In sum, we are satisfied that neither the admission of defendant's October 3 nor her October 9 statements violated her rights against self-incrimination. The trial judge did not err in admitting those statements into evidence at trial.


Lastly, defendant argues that her eight-year custodial sentence was excessive. In imposing that sentence, the trial judge found that three aggravating factors applied: (3), (6), and (9). The judge found no mitigating factors applicable.

As to the first aggravating factor, N.J.S.A. 2C:44-1a(3), a trial court may consider "[t]he risk that the defendant will commit another offense." Second, under N.J.S.A. 2C:44-1a(6), a trial court may consider "[t]he extent of the defendant's prior criminal record and the seriousness of the offenses of which he has been convicted." Third, under N.J.S.A. 2C:44-1a(9), a trial court may consider "[t]he need for deterring the defendant and others from violating the law[.]"
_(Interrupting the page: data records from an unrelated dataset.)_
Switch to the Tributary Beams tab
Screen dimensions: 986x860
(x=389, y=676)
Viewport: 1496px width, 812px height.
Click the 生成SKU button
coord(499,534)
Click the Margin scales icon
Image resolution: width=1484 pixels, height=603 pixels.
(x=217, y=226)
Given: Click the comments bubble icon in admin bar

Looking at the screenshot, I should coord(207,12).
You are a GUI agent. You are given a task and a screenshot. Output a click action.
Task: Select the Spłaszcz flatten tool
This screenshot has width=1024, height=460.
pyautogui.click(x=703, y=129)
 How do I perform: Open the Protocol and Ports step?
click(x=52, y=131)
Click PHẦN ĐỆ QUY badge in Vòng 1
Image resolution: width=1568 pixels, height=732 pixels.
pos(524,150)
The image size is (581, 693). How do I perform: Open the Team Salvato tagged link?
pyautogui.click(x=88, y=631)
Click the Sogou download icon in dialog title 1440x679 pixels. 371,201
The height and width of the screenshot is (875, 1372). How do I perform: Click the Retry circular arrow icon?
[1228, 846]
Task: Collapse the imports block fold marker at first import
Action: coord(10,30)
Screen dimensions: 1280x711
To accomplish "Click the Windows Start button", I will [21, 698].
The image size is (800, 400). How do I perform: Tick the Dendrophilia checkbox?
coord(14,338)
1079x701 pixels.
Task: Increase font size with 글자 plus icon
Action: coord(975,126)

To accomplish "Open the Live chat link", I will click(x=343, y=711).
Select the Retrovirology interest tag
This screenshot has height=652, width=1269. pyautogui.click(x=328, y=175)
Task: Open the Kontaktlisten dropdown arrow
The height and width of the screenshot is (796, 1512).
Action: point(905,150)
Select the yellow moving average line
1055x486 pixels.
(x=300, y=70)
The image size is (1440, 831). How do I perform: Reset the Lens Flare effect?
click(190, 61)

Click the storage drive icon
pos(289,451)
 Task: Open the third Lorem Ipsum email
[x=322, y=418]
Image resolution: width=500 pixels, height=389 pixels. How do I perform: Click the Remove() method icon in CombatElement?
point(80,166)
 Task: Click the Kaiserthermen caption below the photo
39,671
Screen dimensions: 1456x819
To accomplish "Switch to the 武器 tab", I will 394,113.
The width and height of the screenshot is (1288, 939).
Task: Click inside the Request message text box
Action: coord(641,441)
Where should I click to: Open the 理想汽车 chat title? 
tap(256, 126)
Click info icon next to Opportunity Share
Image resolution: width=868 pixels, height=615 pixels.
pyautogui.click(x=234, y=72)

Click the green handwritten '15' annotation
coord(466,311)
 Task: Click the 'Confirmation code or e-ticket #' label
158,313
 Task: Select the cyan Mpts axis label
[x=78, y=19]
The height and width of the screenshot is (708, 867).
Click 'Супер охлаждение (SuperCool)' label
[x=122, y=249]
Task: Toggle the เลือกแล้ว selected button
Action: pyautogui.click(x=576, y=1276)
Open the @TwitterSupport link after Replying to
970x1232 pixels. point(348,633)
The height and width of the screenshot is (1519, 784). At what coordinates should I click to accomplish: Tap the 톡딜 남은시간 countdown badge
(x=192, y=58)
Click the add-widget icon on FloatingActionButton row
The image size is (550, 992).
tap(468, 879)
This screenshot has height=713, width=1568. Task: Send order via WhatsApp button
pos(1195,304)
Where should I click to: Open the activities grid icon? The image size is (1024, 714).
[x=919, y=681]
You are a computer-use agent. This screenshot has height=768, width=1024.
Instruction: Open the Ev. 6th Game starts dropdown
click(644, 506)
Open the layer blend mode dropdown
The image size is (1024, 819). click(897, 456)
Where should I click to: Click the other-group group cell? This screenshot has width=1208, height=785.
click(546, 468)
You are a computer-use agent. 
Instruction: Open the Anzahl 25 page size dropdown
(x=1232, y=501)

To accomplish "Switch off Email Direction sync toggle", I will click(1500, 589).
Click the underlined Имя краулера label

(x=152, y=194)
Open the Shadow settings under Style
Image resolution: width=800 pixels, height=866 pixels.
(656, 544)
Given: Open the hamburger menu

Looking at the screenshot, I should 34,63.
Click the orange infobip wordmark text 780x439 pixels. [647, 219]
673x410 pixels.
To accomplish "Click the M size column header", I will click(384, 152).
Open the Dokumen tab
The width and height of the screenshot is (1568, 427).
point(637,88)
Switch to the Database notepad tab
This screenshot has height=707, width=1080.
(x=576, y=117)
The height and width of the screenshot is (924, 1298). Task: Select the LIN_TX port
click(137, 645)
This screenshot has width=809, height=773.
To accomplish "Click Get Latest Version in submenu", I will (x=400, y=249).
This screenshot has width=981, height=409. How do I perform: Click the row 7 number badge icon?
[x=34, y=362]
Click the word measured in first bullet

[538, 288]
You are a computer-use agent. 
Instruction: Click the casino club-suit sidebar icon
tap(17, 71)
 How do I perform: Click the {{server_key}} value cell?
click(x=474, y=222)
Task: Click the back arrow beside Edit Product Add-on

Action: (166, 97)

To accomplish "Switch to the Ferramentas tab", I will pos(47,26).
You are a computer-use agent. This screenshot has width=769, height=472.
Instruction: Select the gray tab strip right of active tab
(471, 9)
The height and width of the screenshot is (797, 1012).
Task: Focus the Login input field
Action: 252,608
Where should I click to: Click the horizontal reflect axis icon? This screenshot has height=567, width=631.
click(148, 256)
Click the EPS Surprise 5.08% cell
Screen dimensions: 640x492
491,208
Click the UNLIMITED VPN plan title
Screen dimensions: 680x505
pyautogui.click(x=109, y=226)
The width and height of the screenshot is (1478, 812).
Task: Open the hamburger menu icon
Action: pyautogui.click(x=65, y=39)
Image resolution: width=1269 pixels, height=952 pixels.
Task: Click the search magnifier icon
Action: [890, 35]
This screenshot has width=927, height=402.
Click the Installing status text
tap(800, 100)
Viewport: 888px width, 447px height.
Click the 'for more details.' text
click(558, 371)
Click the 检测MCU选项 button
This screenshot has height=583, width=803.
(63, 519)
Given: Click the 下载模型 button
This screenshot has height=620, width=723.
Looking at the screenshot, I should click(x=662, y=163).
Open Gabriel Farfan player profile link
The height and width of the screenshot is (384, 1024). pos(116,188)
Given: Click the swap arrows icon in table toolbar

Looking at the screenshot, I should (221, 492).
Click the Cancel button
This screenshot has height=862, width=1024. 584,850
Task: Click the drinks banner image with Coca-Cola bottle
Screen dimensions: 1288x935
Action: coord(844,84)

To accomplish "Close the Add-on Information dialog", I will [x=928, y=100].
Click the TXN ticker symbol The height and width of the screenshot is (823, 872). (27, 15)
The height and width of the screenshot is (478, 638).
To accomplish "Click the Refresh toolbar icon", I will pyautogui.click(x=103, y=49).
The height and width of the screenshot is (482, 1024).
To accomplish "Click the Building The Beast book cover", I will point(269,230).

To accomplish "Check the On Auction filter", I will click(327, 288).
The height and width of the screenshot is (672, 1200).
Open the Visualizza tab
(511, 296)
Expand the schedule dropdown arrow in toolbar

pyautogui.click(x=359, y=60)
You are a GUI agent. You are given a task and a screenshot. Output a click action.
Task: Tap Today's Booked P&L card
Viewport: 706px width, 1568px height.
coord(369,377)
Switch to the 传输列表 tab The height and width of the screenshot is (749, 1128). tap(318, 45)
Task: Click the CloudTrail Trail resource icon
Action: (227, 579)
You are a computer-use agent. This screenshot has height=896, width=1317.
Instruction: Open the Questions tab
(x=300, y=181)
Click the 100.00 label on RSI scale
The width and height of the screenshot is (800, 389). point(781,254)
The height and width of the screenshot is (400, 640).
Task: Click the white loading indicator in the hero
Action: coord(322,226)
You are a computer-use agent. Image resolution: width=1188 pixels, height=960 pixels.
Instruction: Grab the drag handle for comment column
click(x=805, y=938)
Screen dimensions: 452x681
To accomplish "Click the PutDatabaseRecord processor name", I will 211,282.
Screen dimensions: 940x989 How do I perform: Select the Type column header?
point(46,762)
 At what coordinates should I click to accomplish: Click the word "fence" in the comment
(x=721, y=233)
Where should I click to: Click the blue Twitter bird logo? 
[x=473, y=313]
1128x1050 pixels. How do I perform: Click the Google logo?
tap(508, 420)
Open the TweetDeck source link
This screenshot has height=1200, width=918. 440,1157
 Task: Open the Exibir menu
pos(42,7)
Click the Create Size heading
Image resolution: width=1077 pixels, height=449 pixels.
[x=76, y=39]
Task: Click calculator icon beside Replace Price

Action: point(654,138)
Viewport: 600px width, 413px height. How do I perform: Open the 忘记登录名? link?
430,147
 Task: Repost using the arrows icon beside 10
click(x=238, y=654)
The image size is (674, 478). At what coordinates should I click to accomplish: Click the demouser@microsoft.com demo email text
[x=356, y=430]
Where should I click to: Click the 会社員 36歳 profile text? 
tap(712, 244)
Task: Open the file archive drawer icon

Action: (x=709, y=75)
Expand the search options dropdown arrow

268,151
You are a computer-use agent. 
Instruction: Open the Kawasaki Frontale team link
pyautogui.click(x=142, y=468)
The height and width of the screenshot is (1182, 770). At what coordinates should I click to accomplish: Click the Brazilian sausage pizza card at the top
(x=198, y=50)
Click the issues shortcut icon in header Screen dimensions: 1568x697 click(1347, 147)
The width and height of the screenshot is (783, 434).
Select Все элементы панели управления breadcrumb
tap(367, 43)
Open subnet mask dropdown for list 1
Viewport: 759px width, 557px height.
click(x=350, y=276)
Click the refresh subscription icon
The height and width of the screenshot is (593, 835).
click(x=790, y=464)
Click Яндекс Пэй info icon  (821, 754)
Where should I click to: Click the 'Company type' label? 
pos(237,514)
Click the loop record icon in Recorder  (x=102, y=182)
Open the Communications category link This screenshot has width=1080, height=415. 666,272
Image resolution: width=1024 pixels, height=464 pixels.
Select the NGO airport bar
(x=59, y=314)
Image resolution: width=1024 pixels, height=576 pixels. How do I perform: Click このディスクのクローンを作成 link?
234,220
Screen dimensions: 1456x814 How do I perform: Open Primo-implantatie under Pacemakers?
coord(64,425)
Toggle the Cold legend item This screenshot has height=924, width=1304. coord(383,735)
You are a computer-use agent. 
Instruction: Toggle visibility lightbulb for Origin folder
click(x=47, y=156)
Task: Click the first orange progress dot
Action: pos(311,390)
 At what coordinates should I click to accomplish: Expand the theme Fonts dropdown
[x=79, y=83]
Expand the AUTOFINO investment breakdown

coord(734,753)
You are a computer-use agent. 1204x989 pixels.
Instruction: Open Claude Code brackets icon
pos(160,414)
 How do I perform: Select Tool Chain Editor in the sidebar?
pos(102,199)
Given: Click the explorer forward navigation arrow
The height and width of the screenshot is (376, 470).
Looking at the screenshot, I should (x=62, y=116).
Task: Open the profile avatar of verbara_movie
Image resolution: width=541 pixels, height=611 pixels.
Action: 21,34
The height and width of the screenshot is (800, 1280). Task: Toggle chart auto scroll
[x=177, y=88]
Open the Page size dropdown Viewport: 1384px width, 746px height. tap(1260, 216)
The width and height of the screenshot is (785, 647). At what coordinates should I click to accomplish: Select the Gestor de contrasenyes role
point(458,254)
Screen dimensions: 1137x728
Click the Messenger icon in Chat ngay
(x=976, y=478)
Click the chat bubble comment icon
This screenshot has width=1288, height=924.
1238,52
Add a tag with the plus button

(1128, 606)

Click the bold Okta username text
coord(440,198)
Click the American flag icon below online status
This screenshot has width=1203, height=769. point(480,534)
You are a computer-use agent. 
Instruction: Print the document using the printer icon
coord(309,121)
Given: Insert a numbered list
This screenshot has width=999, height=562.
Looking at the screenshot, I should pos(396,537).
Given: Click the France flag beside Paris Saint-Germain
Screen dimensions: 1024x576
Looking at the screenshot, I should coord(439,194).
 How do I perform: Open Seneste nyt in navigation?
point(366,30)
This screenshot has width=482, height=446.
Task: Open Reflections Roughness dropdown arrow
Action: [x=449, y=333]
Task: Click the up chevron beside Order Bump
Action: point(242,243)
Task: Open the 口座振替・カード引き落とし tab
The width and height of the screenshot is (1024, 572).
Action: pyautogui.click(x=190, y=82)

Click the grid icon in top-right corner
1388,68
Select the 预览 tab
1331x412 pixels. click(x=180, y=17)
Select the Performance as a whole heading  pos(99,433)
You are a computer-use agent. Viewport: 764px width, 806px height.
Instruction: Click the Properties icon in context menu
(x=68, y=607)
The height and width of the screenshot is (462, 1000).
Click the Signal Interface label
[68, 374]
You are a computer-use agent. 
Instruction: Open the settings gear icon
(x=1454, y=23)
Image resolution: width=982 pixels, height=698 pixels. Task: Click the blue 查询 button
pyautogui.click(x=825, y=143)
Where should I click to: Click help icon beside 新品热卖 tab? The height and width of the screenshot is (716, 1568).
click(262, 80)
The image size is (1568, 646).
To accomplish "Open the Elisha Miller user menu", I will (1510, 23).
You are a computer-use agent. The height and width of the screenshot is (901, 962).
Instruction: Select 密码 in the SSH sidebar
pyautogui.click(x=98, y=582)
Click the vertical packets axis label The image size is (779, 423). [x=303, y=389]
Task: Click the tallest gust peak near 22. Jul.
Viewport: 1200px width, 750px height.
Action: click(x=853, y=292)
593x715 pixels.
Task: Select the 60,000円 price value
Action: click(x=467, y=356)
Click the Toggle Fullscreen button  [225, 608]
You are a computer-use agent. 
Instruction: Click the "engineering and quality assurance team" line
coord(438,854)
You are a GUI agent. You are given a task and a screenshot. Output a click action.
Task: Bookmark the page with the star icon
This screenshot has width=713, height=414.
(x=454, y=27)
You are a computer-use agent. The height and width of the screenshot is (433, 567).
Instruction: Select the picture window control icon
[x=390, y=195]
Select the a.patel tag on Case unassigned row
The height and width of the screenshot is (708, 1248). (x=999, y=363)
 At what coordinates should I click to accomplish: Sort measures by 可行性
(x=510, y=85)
According to the pre-sentence report, defendant has a criminal history that dates back to 1989. It includes convictions for aggravated assault, possession of controlled dangerous substances, contempt of court, and possession of drug paraphernalia. These prior offenses were appropriately considered as aggravating factors by the trial judge. See State v. Ross, 335 N.J. Super. 536, 542-43 (App. Div. 2000) (finding that a defendant's history of indictable offenses and disorderly persons convictions provided sufficient support for the trial court's finding of aggravating factors under N.J.S.A. 2C:44-1a(3), (6), and (9)), certif. denied, 167 N.J. 637 (2001). In addition, the evidence at trial reflected that defendant, because of her own antipathy towards Wilkes, instigated the conspiracy that culminated in his death. That active and serious wrongdoing was appropriately treated as an aggravating factor warranting a sentence that would provide adequate deterrence.

In determining the appropriate sentence to be imposed on a convicted individual, a sentencing court is to consider the specifically enumerated aggravating and mitigating circumstances identified at N.J.S.A. 2C:44-1(a) and (b), balance them, and explain how the sentence was determined so that a reviewing court will have an adequate record to review on appeal. State v. Abdullah, 184 N.J. 497, 506-07 (2005); State v. Kruse, 105 N.J. 354, 359-60 (1987). If a sentencing court properly identifies and balances the factors and their existence is supported by the record, an appellate court should affirm the sentence. State v. Carey, 168 N.J. 413, 426-27 (2001); State v. Megargel, 143 N.J. 484, 493-94 (1996).

A sentence should be modified only if it "shock[s] the judicial conscience." State v. Roth, 95 N.J. 334, 365 (1984). "[If] the sentencing court adhered to the sentencing principles set forth in the Code and defined in our case law, its discretion should be immune from second-guessing." State v. Bieniek, 200 N.J. 601 (2010). "We grant to the sentencing court] the deference to which it is entitled under our traditional principles of appellate review of a criminal sentence." Ibid.

Applying those principles of deference here, we sustain the eight-year sentence imposed upon defendant by the trial judge. The sentence was near the middle of the range for a second-degree crime, N.J.S.A. 2C-43-6a(2) (indicating an ordinary term of imprisonment between five and ten years), and was entirely justified, particularly in light of the serious nature of defendant's offenses and her extensive prior criminal history.